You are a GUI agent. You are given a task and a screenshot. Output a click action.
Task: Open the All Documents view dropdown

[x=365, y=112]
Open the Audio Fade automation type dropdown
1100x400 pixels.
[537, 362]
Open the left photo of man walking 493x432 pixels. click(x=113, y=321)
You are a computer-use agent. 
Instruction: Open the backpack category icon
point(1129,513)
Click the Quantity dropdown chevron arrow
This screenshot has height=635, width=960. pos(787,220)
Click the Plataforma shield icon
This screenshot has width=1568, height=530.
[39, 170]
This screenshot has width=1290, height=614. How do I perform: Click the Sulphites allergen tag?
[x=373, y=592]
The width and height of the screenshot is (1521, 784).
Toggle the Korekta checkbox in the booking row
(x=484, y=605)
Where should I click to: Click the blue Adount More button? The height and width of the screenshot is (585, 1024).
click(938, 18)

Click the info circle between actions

-.-.-

[EXERCISE AIM]
What lines in the entries contain "agent"? Report each one by copying it.

[TASK OUTPUT]
You are a GUI agent. You are given a task and a screenshot. Output a click action.
You are a computer-use agent. 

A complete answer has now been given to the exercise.